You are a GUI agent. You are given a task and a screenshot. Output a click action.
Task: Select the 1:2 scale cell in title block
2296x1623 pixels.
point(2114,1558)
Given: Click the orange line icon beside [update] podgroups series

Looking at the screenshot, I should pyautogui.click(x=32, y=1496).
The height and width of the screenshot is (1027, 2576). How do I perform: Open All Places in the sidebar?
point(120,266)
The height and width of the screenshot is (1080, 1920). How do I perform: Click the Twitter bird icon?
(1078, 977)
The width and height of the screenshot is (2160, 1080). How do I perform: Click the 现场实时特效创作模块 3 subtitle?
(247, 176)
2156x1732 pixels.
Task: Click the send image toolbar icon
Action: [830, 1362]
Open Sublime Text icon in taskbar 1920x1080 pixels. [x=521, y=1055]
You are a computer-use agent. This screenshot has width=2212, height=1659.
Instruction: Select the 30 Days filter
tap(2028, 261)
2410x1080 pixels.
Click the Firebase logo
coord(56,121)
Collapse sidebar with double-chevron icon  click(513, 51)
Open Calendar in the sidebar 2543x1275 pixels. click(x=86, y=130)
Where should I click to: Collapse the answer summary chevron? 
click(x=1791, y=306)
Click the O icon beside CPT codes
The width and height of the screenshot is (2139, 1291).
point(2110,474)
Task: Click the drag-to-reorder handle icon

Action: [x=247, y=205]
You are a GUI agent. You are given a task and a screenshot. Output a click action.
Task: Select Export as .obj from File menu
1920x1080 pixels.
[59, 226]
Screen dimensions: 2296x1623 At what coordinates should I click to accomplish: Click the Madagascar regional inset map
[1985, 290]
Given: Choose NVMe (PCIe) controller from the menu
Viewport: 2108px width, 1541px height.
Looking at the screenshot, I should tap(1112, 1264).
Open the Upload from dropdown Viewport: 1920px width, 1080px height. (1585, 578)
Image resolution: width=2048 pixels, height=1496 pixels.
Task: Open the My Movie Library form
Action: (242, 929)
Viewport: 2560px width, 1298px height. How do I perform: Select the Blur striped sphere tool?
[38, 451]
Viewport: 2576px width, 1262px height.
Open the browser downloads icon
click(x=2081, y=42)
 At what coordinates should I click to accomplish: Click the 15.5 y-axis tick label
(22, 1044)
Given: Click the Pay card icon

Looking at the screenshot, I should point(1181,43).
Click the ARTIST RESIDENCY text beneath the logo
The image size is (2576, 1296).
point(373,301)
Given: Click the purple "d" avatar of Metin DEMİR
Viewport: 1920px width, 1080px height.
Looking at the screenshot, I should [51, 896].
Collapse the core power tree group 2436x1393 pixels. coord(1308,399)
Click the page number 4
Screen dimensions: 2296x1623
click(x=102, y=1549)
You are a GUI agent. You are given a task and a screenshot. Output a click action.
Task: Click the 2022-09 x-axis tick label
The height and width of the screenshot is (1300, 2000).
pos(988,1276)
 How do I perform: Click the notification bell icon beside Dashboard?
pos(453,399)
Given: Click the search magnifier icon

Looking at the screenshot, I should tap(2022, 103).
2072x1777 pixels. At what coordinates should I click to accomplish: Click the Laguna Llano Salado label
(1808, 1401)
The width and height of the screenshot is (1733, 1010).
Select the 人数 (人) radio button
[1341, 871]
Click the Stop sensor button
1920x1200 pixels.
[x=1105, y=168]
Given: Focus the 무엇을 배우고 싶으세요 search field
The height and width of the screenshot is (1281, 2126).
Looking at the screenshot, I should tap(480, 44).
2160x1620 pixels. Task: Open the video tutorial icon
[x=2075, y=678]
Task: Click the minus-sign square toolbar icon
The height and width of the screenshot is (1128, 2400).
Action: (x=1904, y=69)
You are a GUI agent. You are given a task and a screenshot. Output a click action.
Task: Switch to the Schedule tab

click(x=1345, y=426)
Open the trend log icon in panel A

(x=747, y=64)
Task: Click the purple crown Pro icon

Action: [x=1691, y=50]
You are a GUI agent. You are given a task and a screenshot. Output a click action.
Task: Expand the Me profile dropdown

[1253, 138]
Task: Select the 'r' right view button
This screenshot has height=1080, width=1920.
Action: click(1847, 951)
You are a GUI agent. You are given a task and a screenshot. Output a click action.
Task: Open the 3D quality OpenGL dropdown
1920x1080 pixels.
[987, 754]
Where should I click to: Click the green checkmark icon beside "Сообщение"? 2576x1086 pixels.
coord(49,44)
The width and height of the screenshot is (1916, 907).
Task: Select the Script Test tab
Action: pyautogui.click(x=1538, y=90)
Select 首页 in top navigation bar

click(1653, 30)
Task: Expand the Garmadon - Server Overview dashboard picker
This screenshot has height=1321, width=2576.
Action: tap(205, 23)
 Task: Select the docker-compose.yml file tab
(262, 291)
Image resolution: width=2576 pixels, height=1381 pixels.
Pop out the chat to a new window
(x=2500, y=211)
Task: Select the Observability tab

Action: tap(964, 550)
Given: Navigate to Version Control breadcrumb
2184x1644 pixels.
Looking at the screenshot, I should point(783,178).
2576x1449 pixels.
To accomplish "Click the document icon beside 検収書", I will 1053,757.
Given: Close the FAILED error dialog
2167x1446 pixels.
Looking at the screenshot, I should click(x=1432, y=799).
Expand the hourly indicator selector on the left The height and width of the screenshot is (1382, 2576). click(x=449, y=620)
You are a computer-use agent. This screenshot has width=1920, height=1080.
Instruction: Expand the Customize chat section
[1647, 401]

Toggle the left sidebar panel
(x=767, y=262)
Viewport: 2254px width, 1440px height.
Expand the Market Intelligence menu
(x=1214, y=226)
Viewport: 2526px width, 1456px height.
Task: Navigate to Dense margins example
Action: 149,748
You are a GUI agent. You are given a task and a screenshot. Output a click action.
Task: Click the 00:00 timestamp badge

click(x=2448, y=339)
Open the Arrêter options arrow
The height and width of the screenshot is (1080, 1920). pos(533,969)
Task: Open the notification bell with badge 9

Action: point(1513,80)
--------------------------------
• Activity
The required output is the complete set of records, reproduced exactly.

• Completed task
You are a GUI agent. You are given a task and a screenshot. Output a click action.
Task: Select the 1:2 scale cell in title block
2296x1623 pixels.
point(2114,1558)
Given: Click the orange line icon beside [update] podgroups series

Looking at the screenshot, I should pyautogui.click(x=32, y=1496).
The height and width of the screenshot is (1027, 2576). How do I perform: Open All Places in the sidebar?
point(120,266)
The height and width of the screenshot is (1080, 1920). How do I perform: Click the Twitter bird icon?
(1078, 977)
The width and height of the screenshot is (2160, 1080). How do I perform: Click the 现场实时特效创作模块 3 subtitle?
(247, 176)
2156x1732 pixels.
Task: Click the send image toolbar icon
Action: [830, 1362]
Open Sublime Text icon in taskbar 1920x1080 pixels. [x=521, y=1055]
You are a computer-use agent. This screenshot has width=2212, height=1659.
Instruction: Select the 30 Days filter
tap(2028, 261)
2410x1080 pixels.
Click the Firebase logo
coord(56,121)
Collapse sidebar with double-chevron icon  click(513, 51)
Open Calendar in the sidebar 2543x1275 pixels. click(x=86, y=130)
Where should I click to: Collapse the answer summary chevron? 
click(x=1791, y=306)
Click the O icon beside CPT codes
The width and height of the screenshot is (2139, 1291).
point(2110,474)
Task: Click the drag-to-reorder handle icon

Action: [x=247, y=205]
You are a GUI agent. You are given a task and a screenshot. Output a click action.
Task: Select Export as .obj from File menu
1920x1080 pixels.
[59, 226]
Screen dimensions: 2296x1623 At what coordinates should I click to accomplish: Click the Madagascar regional inset map
[1985, 290]
Given: Choose NVMe (PCIe) controller from the menu
Viewport: 2108px width, 1541px height.
Looking at the screenshot, I should tap(1112, 1264).
Open the Upload from dropdown Viewport: 1920px width, 1080px height. (1585, 578)
Image resolution: width=2048 pixels, height=1496 pixels.
Task: Open the My Movie Library form
Action: (242, 929)
Viewport: 2560px width, 1298px height. How do I perform: Select the Blur striped sphere tool?
[38, 451]
Viewport: 2576px width, 1262px height.
Open the browser downloads icon
click(x=2081, y=42)
 At what coordinates should I click to accomplish: Click the 15.5 y-axis tick label
(22, 1044)
Given: Click the Pay card icon

Looking at the screenshot, I should point(1181,43).
Click the ARTIST RESIDENCY text beneath the logo
The image size is (2576, 1296).
point(373,301)
Given: Click the purple "d" avatar of Metin DEMİR
Viewport: 1920px width, 1080px height.
Looking at the screenshot, I should [51, 896].
Collapse the core power tree group 2436x1393 pixels. coord(1308,399)
Click the page number 4
Screen dimensions: 2296x1623
click(x=102, y=1549)
You are a GUI agent. You are given a task and a screenshot. Output a click action.
Task: Click the 2022-09 x-axis tick label
The height and width of the screenshot is (1300, 2000).
pos(988,1276)
 How do I perform: Click the notification bell icon beside Dashboard?
pos(453,399)
Given: Click the search magnifier icon

Looking at the screenshot, I should tap(2022, 103).
2072x1777 pixels. At what coordinates should I click to accomplish: Click the Laguna Llano Salado label
(1808, 1401)
The width and height of the screenshot is (1733, 1010).
Select the 人数 (人) radio button
[1341, 871]
Click the Stop sensor button
1920x1200 pixels.
[x=1105, y=168]
Given: Focus the 무엇을 배우고 싶으세요 search field
The height and width of the screenshot is (1281, 2126).
Looking at the screenshot, I should tap(480, 44).
2160x1620 pixels. Task: Open the video tutorial icon
[x=2075, y=678]
Task: Click the minus-sign square toolbar icon
The height and width of the screenshot is (1128, 2400).
Action: (x=1904, y=69)
You are a GUI agent. You are given a task and a screenshot. Output a click action.
Task: Switch to the Schedule tab

click(x=1345, y=426)
Open the trend log icon in panel A

(x=747, y=64)
Task: Click the purple crown Pro icon

Action: [x=1691, y=50]
You are a GUI agent. You are given a task and a screenshot. Output a click action.
Task: Expand the Me profile dropdown

[1253, 138]
Task: Select the 'r' right view button
This screenshot has height=1080, width=1920.
Action: click(1847, 951)
You are a GUI agent. You are given a task and a screenshot. Output a click action.
Task: Open the 3D quality OpenGL dropdown
1920x1080 pixels.
[987, 754]
Where should I click to: Click the green checkmark icon beside "Сообщение"? 2576x1086 pixels.
coord(49,44)
The width and height of the screenshot is (1916, 907).
Task: Select the Script Test tab
Action: pyautogui.click(x=1538, y=90)
Select 首页 in top navigation bar

click(1653, 30)
Task: Expand the Garmadon - Server Overview dashboard picker
This screenshot has height=1321, width=2576.
Action: tap(205, 23)
 Task: Select the docker-compose.yml file tab
(262, 291)
Image resolution: width=2576 pixels, height=1381 pixels.
Pop out the chat to a new window
(x=2500, y=211)
Task: Select the Observability tab

Action: tap(964, 550)
Given: Navigate to Version Control breadcrumb
2184x1644 pixels.
Looking at the screenshot, I should point(783,178).
2576x1449 pixels.
To accomplish "Click the document icon beside 検収書", I will 1053,757.
Given: Close the FAILED error dialog
2167x1446 pixels.
Looking at the screenshot, I should click(x=1432, y=799).
Expand the hourly indicator selector on the left The height and width of the screenshot is (1382, 2576). click(x=449, y=620)
You are a computer-use agent. This screenshot has width=1920, height=1080.
Instruction: Expand the Customize chat section
[1647, 401]

Toggle the left sidebar panel
(x=767, y=262)
Viewport: 2254px width, 1440px height.
Expand the Market Intelligence menu
(x=1214, y=226)
Viewport: 2526px width, 1456px height.
Task: Navigate to Dense margins example
Action: 149,748
You are a GUI agent. You are given a task and a screenshot. Output a click action.
Task: Click the 00:00 timestamp badge

click(x=2448, y=339)
Open the Arrêter options arrow
The height and width of the screenshot is (1080, 1920). pos(533,969)
Task: Open the notification bell with badge 9

Action: point(1513,80)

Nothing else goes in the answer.